There’s a lot of corporate interest in storytelling. It’s not surprising – social media has opened up a two-way conversation around content and following that comes the need to do something compelling with the content. Added to that, we have easy access to great content, be it audio, written word, images, film and so on.

Pushing, or just plain broadcasting, dull content won’t cut it with users who are able to do so much more with it – share, recommend and compliment if it is good or ignore, criticise or complain if it is bad.

What content is for has changed and continues to change – something marketeers are getting their heads around with the advent of content marketing.

Organisations now have the opportunity to tell their stories in much more compelling ways. They can use social tools to create and co-create stories, to listen, respond, adapt. There is so much information at our finger tips so there is no end of material to use and share.

Storytellers no longer have to be comms, marketing or PR professionals.
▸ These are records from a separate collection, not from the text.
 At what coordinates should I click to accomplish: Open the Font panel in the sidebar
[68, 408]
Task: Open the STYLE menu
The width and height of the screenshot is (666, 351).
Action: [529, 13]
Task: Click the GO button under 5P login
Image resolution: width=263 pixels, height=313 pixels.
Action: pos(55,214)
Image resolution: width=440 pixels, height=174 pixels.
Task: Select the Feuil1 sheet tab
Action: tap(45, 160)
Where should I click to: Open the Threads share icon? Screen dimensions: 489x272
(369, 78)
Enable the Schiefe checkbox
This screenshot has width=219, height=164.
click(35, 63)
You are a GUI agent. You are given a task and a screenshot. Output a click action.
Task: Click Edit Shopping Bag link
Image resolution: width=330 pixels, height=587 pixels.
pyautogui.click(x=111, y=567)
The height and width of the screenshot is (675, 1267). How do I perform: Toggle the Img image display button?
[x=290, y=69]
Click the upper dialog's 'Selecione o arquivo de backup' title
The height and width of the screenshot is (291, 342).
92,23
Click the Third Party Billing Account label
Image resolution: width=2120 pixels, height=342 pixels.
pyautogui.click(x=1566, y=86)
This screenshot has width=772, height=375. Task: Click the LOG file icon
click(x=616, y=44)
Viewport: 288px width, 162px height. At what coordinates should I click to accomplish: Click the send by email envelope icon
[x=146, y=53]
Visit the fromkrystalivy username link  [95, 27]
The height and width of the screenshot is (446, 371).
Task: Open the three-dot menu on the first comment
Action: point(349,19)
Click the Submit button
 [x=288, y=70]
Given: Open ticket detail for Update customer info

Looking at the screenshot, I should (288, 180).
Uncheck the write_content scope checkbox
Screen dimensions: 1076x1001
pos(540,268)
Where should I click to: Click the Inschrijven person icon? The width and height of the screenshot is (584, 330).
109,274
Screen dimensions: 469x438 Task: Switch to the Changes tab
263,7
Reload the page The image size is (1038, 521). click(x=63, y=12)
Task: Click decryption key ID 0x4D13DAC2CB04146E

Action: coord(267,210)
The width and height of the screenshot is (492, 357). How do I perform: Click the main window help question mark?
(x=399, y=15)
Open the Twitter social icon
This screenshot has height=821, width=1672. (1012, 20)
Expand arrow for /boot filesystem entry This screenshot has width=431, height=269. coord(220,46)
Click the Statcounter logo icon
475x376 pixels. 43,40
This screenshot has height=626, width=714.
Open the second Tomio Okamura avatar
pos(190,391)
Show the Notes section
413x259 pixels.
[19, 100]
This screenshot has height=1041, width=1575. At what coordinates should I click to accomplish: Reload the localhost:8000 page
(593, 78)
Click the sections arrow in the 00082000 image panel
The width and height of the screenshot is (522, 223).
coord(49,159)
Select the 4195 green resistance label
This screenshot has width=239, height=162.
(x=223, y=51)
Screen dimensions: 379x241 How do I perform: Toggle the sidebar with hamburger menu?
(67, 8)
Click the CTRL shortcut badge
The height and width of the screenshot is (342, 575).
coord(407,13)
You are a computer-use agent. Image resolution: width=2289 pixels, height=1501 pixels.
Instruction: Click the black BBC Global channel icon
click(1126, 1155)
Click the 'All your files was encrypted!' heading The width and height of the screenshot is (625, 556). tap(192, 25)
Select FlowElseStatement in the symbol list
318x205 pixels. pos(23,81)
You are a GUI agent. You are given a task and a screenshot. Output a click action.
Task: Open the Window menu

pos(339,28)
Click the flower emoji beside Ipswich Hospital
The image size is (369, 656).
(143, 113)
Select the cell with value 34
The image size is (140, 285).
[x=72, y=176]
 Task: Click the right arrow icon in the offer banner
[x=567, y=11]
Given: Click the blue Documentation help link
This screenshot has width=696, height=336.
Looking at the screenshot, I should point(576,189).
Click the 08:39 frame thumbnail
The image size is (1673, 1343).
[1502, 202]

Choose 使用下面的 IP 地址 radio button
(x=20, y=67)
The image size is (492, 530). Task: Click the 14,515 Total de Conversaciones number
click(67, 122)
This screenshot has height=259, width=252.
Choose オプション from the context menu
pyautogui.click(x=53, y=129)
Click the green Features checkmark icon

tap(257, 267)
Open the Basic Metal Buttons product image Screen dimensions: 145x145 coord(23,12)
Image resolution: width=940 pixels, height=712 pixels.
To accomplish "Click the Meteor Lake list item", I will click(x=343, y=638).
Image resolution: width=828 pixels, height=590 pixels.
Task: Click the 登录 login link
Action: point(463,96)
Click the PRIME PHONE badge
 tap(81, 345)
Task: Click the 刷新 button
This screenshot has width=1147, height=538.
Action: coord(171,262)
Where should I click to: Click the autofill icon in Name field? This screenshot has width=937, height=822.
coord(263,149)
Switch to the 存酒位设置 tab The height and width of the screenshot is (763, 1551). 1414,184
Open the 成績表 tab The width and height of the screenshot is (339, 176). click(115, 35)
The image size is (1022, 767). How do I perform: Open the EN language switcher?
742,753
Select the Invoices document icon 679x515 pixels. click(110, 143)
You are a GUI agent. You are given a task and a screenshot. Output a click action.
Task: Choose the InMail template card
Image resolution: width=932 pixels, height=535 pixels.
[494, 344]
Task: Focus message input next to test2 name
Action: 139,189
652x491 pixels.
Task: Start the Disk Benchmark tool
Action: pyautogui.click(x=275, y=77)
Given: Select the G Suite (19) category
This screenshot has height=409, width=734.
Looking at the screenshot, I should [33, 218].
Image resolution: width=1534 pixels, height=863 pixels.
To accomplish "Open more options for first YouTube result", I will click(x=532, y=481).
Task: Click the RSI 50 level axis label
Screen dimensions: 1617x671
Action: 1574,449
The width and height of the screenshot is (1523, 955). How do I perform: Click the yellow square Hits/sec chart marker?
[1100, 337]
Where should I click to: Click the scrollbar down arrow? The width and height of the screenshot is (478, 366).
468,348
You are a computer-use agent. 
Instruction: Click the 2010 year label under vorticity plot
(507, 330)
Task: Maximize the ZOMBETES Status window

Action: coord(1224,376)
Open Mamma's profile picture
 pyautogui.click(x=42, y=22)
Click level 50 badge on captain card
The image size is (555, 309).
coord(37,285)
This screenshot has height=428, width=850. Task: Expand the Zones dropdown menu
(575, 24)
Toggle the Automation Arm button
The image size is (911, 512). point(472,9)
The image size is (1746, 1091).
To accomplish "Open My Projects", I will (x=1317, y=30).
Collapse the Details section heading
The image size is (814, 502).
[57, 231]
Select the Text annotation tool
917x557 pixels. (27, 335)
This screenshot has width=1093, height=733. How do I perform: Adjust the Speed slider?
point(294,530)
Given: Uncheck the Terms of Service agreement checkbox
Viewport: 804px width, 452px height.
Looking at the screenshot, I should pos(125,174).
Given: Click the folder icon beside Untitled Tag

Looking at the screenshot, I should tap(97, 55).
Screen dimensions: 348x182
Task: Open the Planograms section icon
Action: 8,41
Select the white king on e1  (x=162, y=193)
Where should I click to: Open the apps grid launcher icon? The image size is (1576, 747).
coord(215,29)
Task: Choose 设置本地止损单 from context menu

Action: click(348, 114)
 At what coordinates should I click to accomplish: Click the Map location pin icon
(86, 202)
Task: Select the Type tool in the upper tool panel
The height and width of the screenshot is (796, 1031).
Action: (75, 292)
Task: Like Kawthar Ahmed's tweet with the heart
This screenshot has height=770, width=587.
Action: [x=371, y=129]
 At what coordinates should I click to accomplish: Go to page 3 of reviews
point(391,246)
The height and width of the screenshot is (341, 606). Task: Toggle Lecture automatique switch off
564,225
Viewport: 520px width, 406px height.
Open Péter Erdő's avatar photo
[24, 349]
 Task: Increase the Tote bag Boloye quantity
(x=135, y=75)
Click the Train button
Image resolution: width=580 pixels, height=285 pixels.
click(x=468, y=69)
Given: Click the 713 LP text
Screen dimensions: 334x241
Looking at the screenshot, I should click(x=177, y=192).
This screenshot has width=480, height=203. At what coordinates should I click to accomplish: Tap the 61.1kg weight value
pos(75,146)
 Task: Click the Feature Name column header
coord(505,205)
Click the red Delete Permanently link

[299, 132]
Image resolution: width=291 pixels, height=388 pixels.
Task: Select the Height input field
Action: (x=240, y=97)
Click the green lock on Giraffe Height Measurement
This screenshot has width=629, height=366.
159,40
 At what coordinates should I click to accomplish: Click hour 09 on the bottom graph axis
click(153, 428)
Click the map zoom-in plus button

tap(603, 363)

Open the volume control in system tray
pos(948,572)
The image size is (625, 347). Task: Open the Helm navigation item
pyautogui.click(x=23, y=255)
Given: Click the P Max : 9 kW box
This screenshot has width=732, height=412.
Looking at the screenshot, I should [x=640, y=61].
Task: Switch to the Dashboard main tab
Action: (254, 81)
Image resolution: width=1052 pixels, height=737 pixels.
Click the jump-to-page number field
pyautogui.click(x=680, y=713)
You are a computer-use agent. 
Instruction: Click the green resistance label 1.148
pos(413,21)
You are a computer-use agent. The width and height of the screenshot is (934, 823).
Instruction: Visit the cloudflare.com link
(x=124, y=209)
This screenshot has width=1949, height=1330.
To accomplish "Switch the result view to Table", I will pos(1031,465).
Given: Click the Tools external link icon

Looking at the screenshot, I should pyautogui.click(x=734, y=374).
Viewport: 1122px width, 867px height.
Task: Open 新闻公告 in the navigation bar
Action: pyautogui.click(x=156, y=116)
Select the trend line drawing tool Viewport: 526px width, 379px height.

Technology means anyone in the business can tell their story (check out this story I co-created using very basic tech – it really is that simple).

But, how good are we at telling stories? Probably not that good. Why should we be – ‘messaging’ from organisations has historically been very controlled. How we have told stories has been formulaic and tightly managed with the emphasis on getting information across we think is interesting rather than hooking people in with some eye-catching and compelling content we know will appeal to them.

Historically, the most interesting company stories have been written by journalists, much to the distress of most companies as they have tended not to be positive.

But this is changing. Stories provide organisations with a chance to present themselves in a more interesting and persuasive way – this post provides an excellent overview of the key factors in making a story persuasive.

The science behind the persuasive powers of stories is covered in this post by Jonathan Gottschall, who has also written the book The Storytelling Animal.

I’ll leave the final words to Gottschall . . .

Until recently we’ve only been able to speculate about story’s persuasive effects. But over the last several decades psychology has begun a serious study of how story affects the human mind. Results repeatedly show that our attitudes, fears, hopes, and values are strongly influenced by story. In fact, fiction seems to be more effective at changing beliefs than writing that is specifically designed to persuade through argument and evidence.